Can you try with 6.12 and see if you can find a recipe that does well enough?  
If you get desperate (ie there’s a huge perf bump that you can’t eliminate) 
then I’ll certainly try to help.

Meanwhile, I don’t know why 6.10 is faster than HEAD (by 25% too) and I’d like 
to understand that.  Can you submit a Trac ticket saying how to reproduce?  You 
might need to bundle up the library too, to make sure we can reproduce it 
precisely.

Thanks

Simon

From: Bryan O'Sullivan [mailto:b...@serpentine.com]
Sent: 17 November 2009 07:14
To: Simon Peyton-Jones
Cc: glasgow-haskell-users@haskell.org
Subject: Re: Inliner behaviour - tiny changes lead to huge performance 
differences

On Fri, Nov 13, 2009 at 12:26 AM, Simon Peyton-Jones 
<simo...@microsoft.com<mailto:simo...@microsoft.com>> wrote:

My goal is for INLINE pragmas to be very predictable.  I can't decode your 
message enough to offer any insights; thank you Roman, who is closer to it, for 
helping.

Things are considerably different with HEAD than with 6.10.4. HEAD is indeed 
spotting and exploiting many of the opportunities for inlining, while 6.10.4 is 
a bit of a morass.

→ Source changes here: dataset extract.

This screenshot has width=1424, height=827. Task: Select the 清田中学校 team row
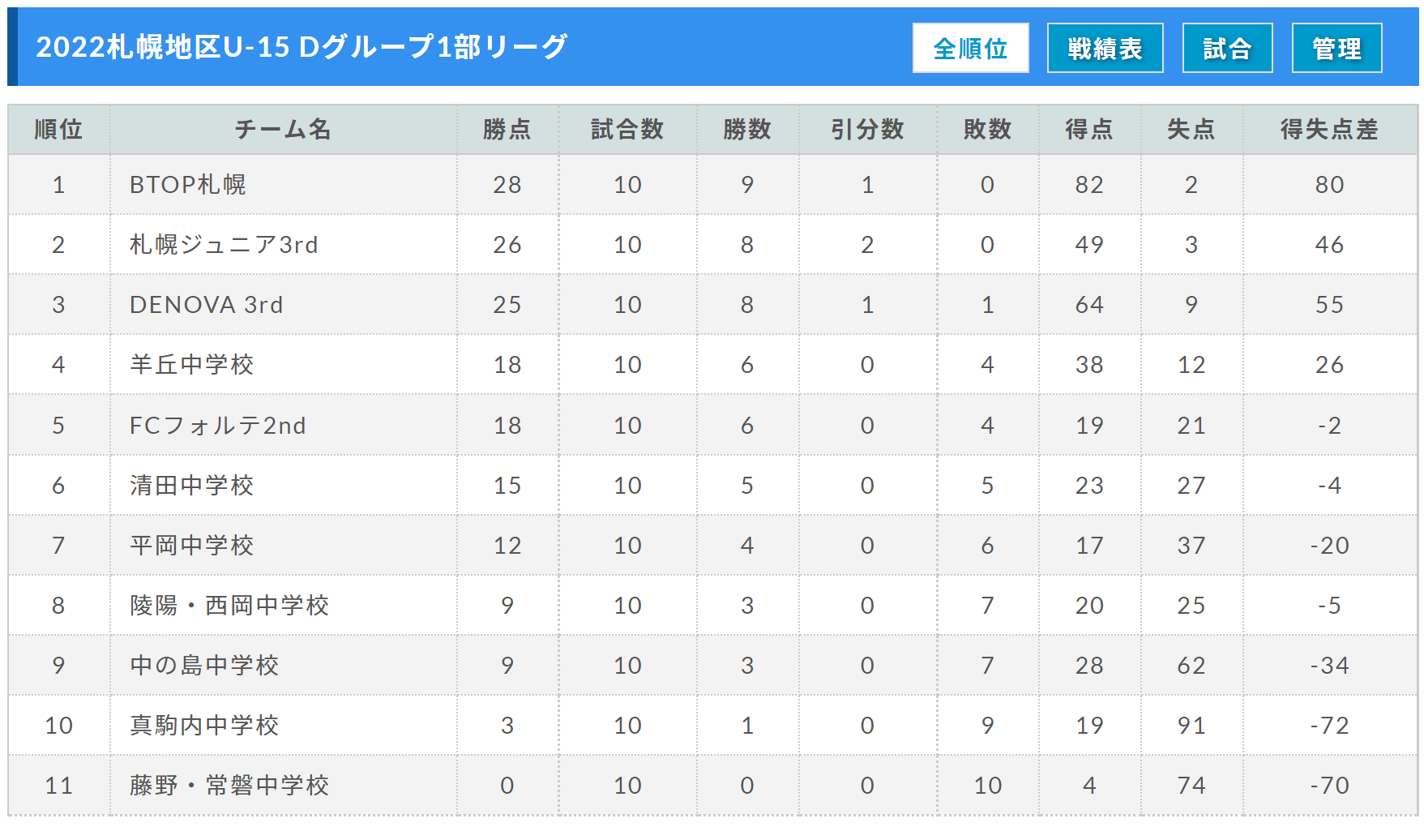tap(192, 486)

The difference is stark: my test program runs in 0.7 seconds 
with HEAD, and 1.2 with 6.10.4.

Here's a rough table of my results:

6.10.4   8.39 seconds
HEAD     0.50
HEAD*    0.50
6.10.4*  0.39
6.10.4** 0.34

The asterisk above denotes the removal of a single INLINE pragma from the text 
library.
The doubled asterisk denotes the removal of a piece of indirection: instead of 
length defined as lengthI and both marked as INLINE, I manually inlined lengthI 
into the body of length.

For your amusement, GNU "wc -m" takes 1.1 seconds to count the number of 
Unicode characters in the same file, so I think that our combination of 
performance and brevity is wonderful. Thanks!

So HEAD is far better than 6.10.4 (yay!), but a little tweaking of the library 
code makes the 6.10.4 code faster again (boo!). The HEAD inliner seems, as you 
hoped, to be behaving far more predictably than its predecessor.

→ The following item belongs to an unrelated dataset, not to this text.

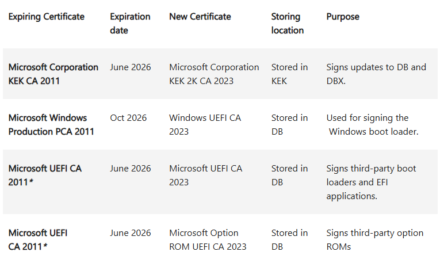
Task: Click the "Purpose" column header
Action: click(342, 17)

If you'd like to investigate the remaining performance discrepancy between 
6.10.4 and HEAD, I'll create a Trac ticket with instructions on how to 
reproduce my numbers.

In the time between now and the release of 6.14, I wonder what to do. I'm 
building 6.12 to see how it fares, but my experience with 6.10 so far suggests 
that the behaviour of the 6.12 inliner will be fragile and difficult to 
understand, which is a bit of a shame. On that older code base, it seems that I 
can get really good fused performance, or okay unfused performance, but not 
both.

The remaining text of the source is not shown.